Все лето и всю ту осень 1930 года домой Янка Купала возвращался поздно. Поздно возвращался и не оставался в гостиной, а зашивался, как говорила Владислава Францевна, в спальню. Все молчал. Это было время молчаливой замкнутости Купалы. И Владислава Францевна не обижалась на мужа, понимая это, принимала как должное, чувствовала, что так мужу легче. Розы в саду не радовали, морская галька в кабинете перестала шуметь морем. Но роз нет без шипов — кто в мире этого не знает? Потому и шипы воспринимались как должное, думалось: «Временно! Все изменится к лучшему!» Однако же чувство вины не отступало — вины отца перед орлятами. Он же их сам породил. Породил, чтобы на головы их свалились такие испытания?! Значит, не от него ли их начало? Не его ли в первую очередь вина, что они страдают, его сыновья и дочери, его белые соколы и орлята? Об этом теперь часто думал Купала, это были муки совести виновного и невиновного Купалы, ведь он, безусловно, понимал, что, не спой песню Молодой Беларуси он, ее пропел бы любой подобный ему Иван, Ян, Ясь, который не мог не родиться в народе, если этот народ был, появился на белом свете, есть. Но Молодую Беларусь вульгаризаторы выдают за враждебную Советской власти Беларусь, сынов Молодой Беларуси, его, Купалы, сынов, объявляют нацдемовским отродьем, контрреволюцией.

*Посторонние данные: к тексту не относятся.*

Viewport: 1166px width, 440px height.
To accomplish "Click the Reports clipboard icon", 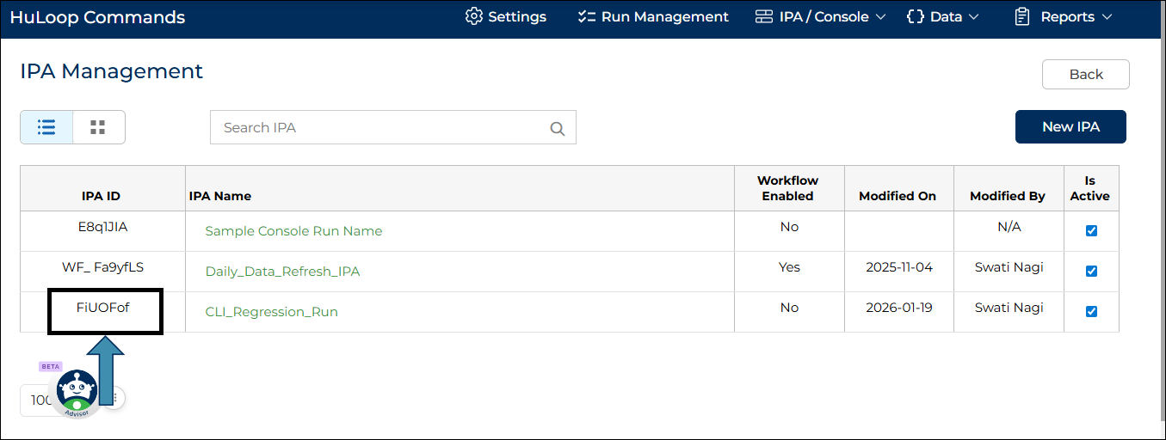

Советская власть, она самая наилучшая в мире, однако вон сколько слизняков оказалось ниже ее, не доросшими до нее: ужами под нею. «Вверх взлетает Сокол, жмется уж к земле». Ужам не суждено летать и при Советской власти! Но они хотят быть Соколами. Ужи хотят быть Соколами. В конце концов, уж хороший, уж не кусается, не жалит. Жалит змея. Кобра…

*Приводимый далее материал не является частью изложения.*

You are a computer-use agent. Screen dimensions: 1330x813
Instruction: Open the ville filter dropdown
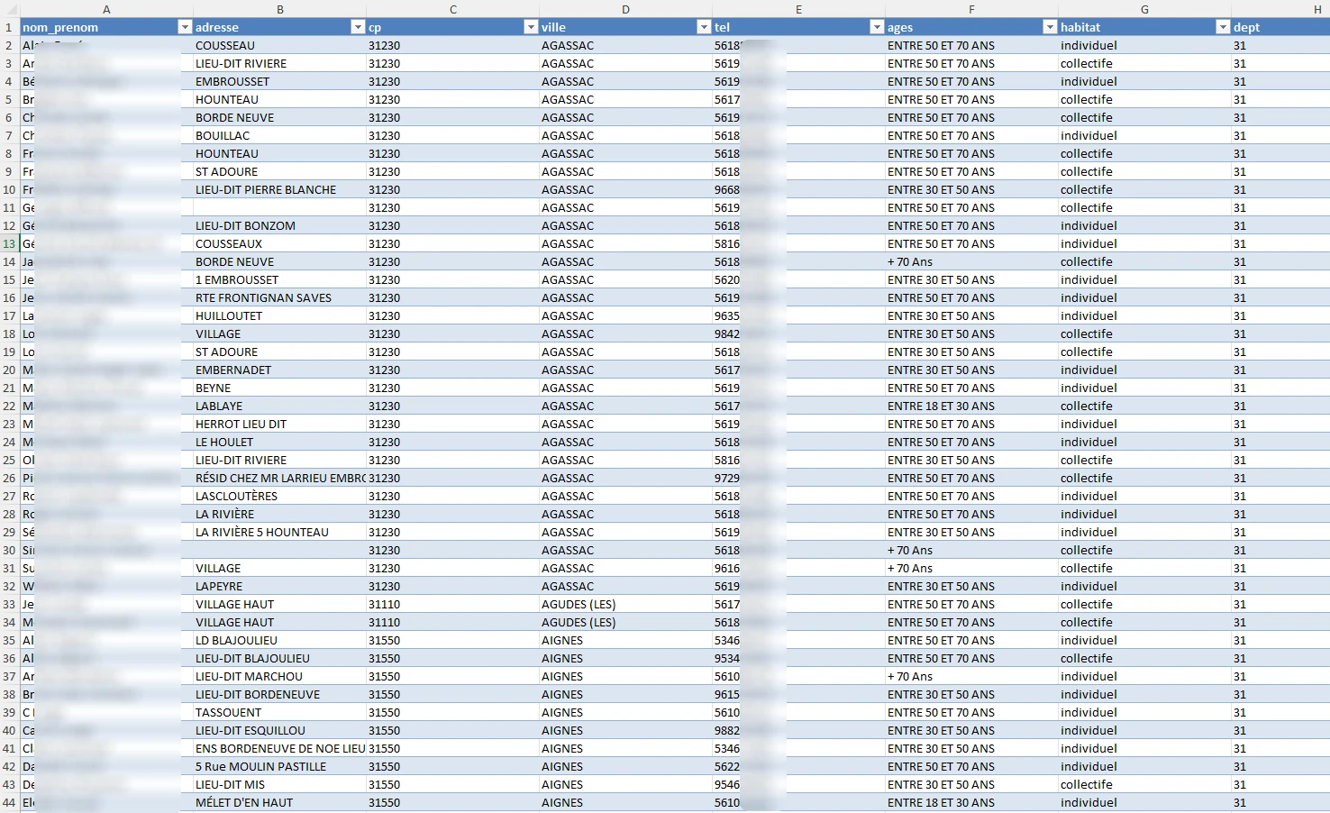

Но, возможно, эти шальные головы молодых что-нибудь и набедокурили? Могли же что-нибудь выкинуть, чего он и не знал, — шевелится в мыслях змея подозрительности, жалит сердце. «Нет! — отмахивается Купала, — я же их знал, знаю как себя. Но все же…»

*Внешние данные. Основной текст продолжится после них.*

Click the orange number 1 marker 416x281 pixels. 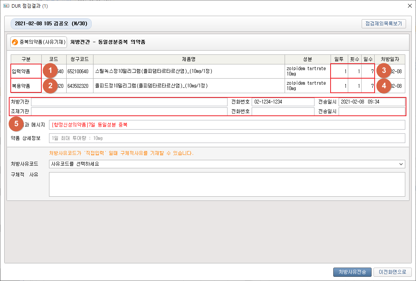click(x=50, y=71)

Когда начинаются сомнения — это страшно… А может, и я в действительности не я: со стороны, как говорят, всегда лучше видно. Но на своей стороне Купала видит Луначарского, Карского, Червякова, Коласа, Замотина. Неужели все они ошибались в том, кто он, Янка Купала, и только один Бэнде не ошибается?!